Tadı acı dahi olsa kardeşlerinizin nasihatini kabul edin. Batılı temize çıkartanların batılı temize çıkartmaları size tatlı gelsede onlara aldanmayın. Nasihatçi sana karşı sert davransa bile senin için seni aldatandan ve değersizleştirenden daha hayırlıdır."
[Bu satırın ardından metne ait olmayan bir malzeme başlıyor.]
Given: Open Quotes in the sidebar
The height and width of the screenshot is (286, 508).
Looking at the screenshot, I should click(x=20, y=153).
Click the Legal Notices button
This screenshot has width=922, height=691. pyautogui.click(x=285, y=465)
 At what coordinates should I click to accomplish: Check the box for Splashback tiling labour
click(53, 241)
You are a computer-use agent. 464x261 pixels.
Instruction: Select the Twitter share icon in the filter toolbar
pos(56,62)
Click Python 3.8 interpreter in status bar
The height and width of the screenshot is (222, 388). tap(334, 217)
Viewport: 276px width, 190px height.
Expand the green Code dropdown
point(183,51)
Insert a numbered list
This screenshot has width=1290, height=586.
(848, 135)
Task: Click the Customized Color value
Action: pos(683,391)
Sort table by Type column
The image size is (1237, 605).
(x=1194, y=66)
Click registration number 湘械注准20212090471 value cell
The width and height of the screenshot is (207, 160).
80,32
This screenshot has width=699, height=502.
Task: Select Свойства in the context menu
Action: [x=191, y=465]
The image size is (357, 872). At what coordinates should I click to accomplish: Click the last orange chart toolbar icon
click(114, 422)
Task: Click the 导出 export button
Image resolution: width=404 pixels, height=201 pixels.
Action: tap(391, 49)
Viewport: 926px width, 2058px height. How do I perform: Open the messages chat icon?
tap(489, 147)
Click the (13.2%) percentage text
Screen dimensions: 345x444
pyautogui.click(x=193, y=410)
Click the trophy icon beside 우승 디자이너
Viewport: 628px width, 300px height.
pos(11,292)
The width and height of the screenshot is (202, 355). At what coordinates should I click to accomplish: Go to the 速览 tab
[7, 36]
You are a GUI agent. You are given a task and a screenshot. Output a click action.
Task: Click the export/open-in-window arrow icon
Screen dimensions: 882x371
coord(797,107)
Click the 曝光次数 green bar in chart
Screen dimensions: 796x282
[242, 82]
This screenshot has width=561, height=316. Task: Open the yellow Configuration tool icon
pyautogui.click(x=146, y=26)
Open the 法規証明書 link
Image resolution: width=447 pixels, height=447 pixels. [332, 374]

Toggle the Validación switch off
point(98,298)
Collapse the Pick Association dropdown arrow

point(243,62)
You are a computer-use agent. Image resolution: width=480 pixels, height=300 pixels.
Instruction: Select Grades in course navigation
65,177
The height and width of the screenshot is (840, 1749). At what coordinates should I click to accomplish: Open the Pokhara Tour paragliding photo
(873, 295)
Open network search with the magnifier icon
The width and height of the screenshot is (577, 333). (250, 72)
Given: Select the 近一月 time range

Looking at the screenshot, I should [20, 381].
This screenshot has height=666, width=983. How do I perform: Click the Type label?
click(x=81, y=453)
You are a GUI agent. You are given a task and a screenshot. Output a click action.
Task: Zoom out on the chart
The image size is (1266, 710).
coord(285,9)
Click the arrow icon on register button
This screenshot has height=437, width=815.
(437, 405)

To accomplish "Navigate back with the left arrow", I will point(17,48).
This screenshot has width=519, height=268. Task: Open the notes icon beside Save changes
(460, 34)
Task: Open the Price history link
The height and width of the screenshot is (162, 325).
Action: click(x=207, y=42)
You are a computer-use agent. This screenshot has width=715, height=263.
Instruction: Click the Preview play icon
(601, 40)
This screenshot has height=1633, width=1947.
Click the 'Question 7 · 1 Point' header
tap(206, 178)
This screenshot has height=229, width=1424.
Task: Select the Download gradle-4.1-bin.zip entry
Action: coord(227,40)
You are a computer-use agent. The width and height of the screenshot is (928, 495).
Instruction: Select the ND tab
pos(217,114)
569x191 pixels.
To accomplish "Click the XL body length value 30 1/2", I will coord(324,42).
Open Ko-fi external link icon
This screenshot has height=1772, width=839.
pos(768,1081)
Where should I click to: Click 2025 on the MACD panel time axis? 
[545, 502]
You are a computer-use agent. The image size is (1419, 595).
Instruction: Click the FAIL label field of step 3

-Ebu Muhammed el Makdisi orijinal
"Müslüman, Müslümanın kardeşidir. Ona zulmetmez, onu (zalimlere de) teslim etmez. Kim din kardeşinin bir ihtiyacını giderirse, ALLAH da onun ihtiyacını giderir. Kim bir Müslümanın bir sıkıntısını giderirse, ALLAH da onun Kıyamet sıkıntılarından birini giderir. Kim bir Müslümanın (kusurunu) örterse ALLAH da Kıyamet Günü onu örter." [Sahih Muslim-Birr/58, Tirmizî-Hudud/3]
Zeyd bin Eslem der ki: "Ebû Dücâne hastayken yanına girildi ve yüzü çok nurluydu. O'na denildi ki: 'Neden yüzün bu kadar nurludur?' O da dedi ki: 'Benim güvene bileceğim iki amelim var: Bunlardan birincisi; ben beni ilgilendirmeyen hususlarda konuşmam. Diğeri de; benim kalbim Müslümanlara karşı (kötü düşünmekten yana) selîmdir."
"Bir Müslümanı terk eden hiçbir Müslüman yoktur ki kendisi de benzer bir şekilde yalnız bırakılmış olmasın ve kendisine yardım edecek kimse de bulamaz."